Podcast Episode #4: HCI, Design, and Portfolios with Philip Guo

This article recaps our podcast episode with Philip Guo. Be sure to listen to the full podcast below or on Podbean and follow us to get notified about new episodes!

Philip Guo is an Assistant Professor of Cognitive Science at UCSD. His most recently taught classes are COGS 121: Human-Computer Interaction Portfolio Design Studio and COGS 127: Data-Driven UX/Product Design. In this podcast episode, Philip reflects on his teaching and research experiences in HCI and design thinking, and offers advice to students who are looking to build their portfolios and start side projects.

Background

Philip pursued a degree in Computer Science as an undergrad, but while his peers sought out industry positions after graduating, he was more inclined to follow a more research-centric route in academia. It was during his time in grad school when he became interested with how people interact with computers, rather than purely algorithmic work. This interest was expressed through the development of tools specifically for those doing computationally-based research, leading to the creation of Python tutor.

Philip created Python Tutor to help students visualize code by creating diagrams that they can view as their code executes. It allows programmers to “step through their code one step at a time” online, much like how a personal tutor would walk us through our code, drawing diagrams and explaining along the way. Python tutor is widely used by beginner Python classes in universities and by individuals learning on their own. Other languages are supported as well, including Java, C, and C++.

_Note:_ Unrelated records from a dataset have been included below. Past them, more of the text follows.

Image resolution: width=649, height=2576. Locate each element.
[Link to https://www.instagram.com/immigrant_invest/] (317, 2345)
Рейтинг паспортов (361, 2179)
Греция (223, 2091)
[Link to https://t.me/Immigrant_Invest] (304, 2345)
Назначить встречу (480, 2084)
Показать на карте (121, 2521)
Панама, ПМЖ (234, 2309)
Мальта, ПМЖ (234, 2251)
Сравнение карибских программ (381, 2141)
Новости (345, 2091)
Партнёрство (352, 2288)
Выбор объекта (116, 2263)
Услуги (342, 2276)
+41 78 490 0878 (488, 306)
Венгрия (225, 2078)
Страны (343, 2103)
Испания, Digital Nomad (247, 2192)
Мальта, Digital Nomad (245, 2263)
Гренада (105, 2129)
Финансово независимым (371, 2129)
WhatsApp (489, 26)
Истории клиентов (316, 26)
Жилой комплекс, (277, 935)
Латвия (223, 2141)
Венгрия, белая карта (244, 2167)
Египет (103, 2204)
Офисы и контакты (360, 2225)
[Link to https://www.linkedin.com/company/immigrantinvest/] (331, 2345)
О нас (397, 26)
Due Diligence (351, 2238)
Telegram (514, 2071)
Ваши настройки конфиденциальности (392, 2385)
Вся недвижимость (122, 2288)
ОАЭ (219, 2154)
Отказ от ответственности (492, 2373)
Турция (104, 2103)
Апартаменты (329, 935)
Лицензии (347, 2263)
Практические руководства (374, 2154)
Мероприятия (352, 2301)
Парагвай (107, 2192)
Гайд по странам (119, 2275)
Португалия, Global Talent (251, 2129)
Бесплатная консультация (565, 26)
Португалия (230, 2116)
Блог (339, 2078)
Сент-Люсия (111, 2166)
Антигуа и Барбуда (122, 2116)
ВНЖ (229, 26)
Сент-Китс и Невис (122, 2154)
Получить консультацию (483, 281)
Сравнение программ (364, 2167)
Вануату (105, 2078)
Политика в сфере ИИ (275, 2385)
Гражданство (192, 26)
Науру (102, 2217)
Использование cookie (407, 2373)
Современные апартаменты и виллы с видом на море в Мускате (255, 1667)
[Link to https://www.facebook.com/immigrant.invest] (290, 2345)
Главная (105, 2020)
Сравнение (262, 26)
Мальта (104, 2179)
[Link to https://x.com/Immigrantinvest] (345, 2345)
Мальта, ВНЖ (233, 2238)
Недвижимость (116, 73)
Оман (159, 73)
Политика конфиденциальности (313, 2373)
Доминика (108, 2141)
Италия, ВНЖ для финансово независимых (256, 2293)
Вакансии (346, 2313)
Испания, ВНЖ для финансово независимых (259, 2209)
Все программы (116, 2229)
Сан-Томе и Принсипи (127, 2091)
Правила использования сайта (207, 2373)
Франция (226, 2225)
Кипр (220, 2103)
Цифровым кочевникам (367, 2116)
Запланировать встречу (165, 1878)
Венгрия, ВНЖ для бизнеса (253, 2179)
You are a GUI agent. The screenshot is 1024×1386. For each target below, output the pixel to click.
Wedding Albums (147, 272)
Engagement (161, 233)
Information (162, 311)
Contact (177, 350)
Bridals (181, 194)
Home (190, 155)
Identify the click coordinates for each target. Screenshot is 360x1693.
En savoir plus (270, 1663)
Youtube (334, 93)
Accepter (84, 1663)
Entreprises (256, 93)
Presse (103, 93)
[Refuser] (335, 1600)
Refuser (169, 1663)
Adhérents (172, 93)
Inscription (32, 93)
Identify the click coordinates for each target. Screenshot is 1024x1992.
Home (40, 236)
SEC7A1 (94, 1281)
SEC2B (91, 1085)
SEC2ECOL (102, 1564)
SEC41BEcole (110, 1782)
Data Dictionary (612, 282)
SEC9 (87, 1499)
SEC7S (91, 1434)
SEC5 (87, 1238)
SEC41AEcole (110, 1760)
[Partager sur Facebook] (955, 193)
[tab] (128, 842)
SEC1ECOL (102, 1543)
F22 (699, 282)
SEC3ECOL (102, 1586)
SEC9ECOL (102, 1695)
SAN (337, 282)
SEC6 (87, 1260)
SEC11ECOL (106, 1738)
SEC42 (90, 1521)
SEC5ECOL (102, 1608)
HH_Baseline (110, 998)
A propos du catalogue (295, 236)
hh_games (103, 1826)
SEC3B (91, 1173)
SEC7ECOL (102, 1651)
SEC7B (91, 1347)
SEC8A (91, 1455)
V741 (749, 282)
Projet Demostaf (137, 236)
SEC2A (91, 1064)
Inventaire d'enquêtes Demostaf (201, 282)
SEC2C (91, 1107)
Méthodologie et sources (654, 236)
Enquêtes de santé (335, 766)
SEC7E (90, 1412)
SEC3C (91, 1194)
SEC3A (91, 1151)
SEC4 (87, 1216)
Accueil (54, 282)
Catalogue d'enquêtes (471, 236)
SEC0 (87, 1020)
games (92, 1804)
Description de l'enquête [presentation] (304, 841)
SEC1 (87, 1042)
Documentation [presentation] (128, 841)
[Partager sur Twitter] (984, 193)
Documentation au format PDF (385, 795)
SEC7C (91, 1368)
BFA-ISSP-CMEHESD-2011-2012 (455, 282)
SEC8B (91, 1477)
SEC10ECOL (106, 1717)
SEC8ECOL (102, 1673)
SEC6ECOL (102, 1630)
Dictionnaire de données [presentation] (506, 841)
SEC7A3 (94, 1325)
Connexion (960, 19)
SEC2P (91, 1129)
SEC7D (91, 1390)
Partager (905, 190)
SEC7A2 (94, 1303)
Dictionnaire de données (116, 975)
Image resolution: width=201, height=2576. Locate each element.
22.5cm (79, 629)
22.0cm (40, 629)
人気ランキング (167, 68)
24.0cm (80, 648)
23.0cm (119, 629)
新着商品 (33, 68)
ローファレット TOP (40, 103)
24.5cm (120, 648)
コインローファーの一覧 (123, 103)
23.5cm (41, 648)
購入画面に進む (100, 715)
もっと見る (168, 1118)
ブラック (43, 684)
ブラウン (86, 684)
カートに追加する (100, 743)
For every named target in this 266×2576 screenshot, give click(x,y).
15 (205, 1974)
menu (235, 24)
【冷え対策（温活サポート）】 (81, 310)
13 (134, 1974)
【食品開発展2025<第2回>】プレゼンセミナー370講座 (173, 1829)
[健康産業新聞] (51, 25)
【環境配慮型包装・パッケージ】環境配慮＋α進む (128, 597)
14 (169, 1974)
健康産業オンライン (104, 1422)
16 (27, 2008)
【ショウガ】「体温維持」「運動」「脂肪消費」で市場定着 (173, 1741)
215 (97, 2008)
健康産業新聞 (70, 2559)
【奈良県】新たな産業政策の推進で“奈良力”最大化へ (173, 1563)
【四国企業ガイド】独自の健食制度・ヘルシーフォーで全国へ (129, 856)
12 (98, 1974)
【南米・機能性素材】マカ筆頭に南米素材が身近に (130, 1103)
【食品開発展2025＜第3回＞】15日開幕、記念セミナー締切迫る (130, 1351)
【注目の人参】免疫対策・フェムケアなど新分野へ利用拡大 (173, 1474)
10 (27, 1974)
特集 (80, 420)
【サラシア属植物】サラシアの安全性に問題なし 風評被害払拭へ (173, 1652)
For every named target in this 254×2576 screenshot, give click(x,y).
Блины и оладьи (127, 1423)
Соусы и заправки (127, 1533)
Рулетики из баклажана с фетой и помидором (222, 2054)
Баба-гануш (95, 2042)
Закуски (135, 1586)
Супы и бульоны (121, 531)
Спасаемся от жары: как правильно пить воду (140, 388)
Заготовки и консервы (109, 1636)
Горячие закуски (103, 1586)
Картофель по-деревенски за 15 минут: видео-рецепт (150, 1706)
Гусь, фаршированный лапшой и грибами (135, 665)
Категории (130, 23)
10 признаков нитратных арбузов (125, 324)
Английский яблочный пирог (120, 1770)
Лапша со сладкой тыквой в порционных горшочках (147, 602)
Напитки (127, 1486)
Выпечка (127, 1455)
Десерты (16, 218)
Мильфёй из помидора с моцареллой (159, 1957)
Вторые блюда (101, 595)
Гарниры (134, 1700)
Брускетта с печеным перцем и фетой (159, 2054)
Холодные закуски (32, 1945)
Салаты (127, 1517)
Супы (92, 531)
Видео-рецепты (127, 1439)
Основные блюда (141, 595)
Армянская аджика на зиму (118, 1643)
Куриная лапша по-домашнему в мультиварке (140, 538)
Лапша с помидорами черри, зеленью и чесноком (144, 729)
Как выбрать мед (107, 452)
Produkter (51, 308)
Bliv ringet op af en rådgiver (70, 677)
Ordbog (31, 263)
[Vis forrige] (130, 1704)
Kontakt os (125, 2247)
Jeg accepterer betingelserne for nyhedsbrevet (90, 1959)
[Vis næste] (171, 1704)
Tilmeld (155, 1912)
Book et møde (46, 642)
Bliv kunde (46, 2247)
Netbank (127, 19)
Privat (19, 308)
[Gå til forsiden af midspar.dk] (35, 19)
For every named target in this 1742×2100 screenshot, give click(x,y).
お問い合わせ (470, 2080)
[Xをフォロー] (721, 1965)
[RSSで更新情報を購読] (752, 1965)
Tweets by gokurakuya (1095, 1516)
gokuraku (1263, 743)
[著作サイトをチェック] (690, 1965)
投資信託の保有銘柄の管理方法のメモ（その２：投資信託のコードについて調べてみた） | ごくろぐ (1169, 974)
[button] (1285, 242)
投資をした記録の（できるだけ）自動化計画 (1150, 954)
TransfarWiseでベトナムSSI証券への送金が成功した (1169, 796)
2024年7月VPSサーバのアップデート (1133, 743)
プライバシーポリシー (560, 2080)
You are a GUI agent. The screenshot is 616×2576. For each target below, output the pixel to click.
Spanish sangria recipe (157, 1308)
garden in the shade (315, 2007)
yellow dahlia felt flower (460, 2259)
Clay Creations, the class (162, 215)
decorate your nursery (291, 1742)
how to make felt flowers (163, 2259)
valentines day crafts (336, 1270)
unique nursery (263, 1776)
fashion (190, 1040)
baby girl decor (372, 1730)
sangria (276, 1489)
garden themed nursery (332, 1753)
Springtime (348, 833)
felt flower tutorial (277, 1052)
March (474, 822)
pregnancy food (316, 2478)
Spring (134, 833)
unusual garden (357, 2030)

More on the differences between academia and industry, Philip talks about the trade-off between freedom and structure. With higher education, you are given more freedom to pursue your interests without necessarily needing a profitable outcome. Though of course, there is the aspect of obtaining funding for your research. It is not nearly as structured as industry where the profitable outcome is the general goal. Bigger companies have their own agendas and you are part of a team and have a specific role. Though, you also have more guidance and resources available to you. Like with all things, Philip says, deciding between academia and industry really depends on what your needs and goals are.

Side Projects & Portfolios

On the topic of starting side projects, Philip suggests finding a user that has a problem or someone who could make use of something that you create. This isn’t necessarily the same as finding a user base; it can be as simple as thinking about your friends, your parents, or just yourself. He explains that no matter how “trivial or small” you think your project may be, knowing that someone will find it useful is a great motivator to start the project.

“Just having one person use something is very magical, because it means that it actually benefits somebody, and I would just say, that’s my biggest piece of advice, just to find someone around you even if it seems very trivial or small.”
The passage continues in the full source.